Right, I'm just demo'ing how it would look

>
>> The user will still have to issue statx to get the actual atomic write
>> limit for a file, as 'xfs_io -c "atomic-writes"' does not take into account
>> any HW/linux block layer atomic write limits.
> So will the set side never fail?

It could fail.

Examples of when it could fail could include:

a. If user gave a bad size value. So the size should be a power-of-2 and
also divisible into the AG size and compatible with any stripe alignment.

b. If the file already had flags set which are incompatible with or not
supported for atomic writes.

c. the file already has data written. I guess that's obvious.

>
>> Is this the sort of userspace API which you would like to see?
> What I had in mind (and that's doesn't mean it's right..) was that
> the user just sets a binary flag, and the fs reports the best it
> could. But there might be reasons to do it differently.

That is what I am trying to do, but I also want to specify a size for
the atomic write unit max which the user could want. I'd rather not use
the atomic write unit max from the device for that, as that could be
huge. However, re-reading a., above, makes me think that the kernel
should have more input on this, but we still need some input on the max
from the user...

> [Data section]:

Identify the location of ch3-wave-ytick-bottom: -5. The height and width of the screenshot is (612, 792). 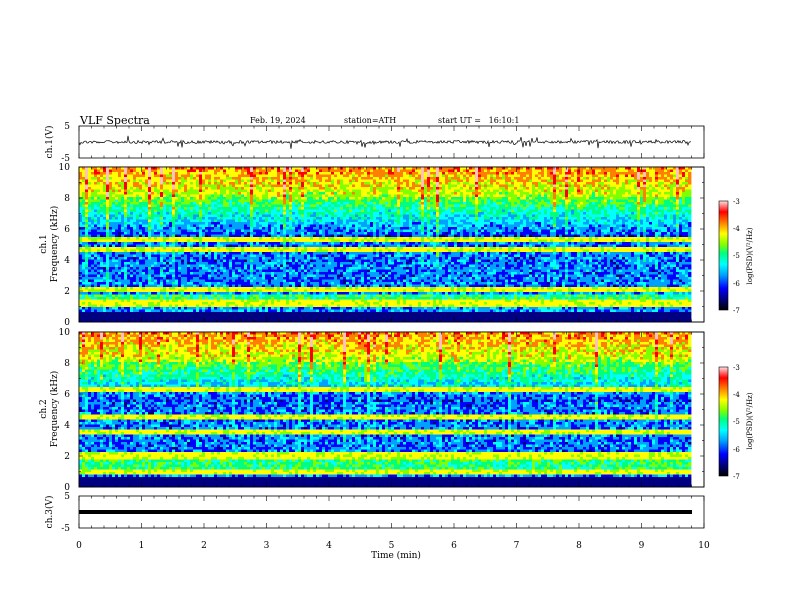
(66, 529).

> [Description of the task]: Reproduce the full forum reply about setting atomic write limits, word for word. You won't need the lines to do this.

> [Exercise solution]:
Right, I'm just demo'ing how it would look

>
>> The user will still have to issue statx to get the actual atomic write
>> limit for a file, as 'xfs_io -c "atomic-writes"' does not take into account
>> any HW/linux block layer atomic write limits.
> So will the set side never fail?

It could fail.

Examples of when it could fail could include:

a. If user gave a bad size value. So the size should be a power-of-2 and
also divisible into the AG size and compatible with any stripe alignment.

b. If the file already had flags set which are incompatible with or not
supported for atomic writes.

c. the file already has data written. I guess that's obvious.

>
>> Is this the sort of userspace API which you would like to see?
> What I had in mind (and that's doesn't mean it's right..) was that
> the user just sets a binary flag, and the fs reports the best it
> could. But there might be reasons to do it differently.

That is what I am trying to do, but I also want to specify a size for
the atomic write unit max which the user could want. I'd rather not use
the atomic write unit max from the device for that, as that could be
huge. However, re-reading a., above, makes me think that the kernel
should have more input on this, but we still need some input on the max
from the user...